La Suisse n’a toujours pas été une réunion de cantons libres. Elle était autrefois sous la
domination Allemagne.
Albert 1er trouvait que les cantons de Schwitz, Uri, Unterwalden
et Lucerne faisaient preuve d’un esprit trop indépendant. Pour les mater, il a recommandé à ses représentants de se montrer très sévère. L’un d’eux
Hermann Gessler, s’est signalé par son zèle excessif.

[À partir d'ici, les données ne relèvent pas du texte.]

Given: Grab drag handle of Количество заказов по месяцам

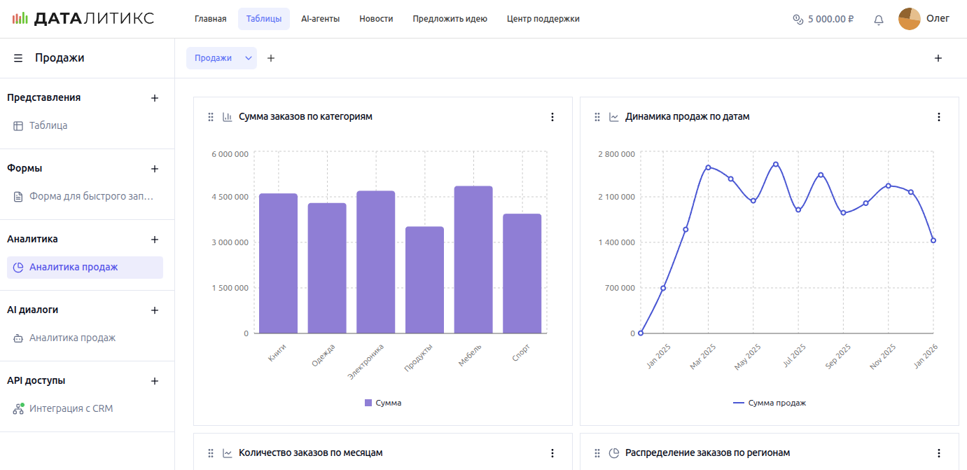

Pour humilier les Suisses, il a imaginé de faire arborer un chapeau sur la place publique d’Altorf, en contraignant la population à s’incliner devant cet emblème inutile. Un jour, un homme de campagne, Guillaume Tell, a refusé de se soumettre à cette humiliation. Le gouverneur l’a aussitôt fait arrêter. En punition, Gessler l’a condamné à abattre avec une flèche de son arbalète, une pomme placée sur la tête de son propre fils à lui Guillaume Tell. On sait que ce dernier a triomphé de l’épreuve. Quelques jours plus tard, il a abattu Gessler lui-même. Et les quatre cantons se sont affranchis du même coup.
Pour les gens de cette époque, refuser de saluer le chapeau de Gessler, c’est refuser avec fierté de s’abaisser à un acte contraire à son honneur et à sa liberté.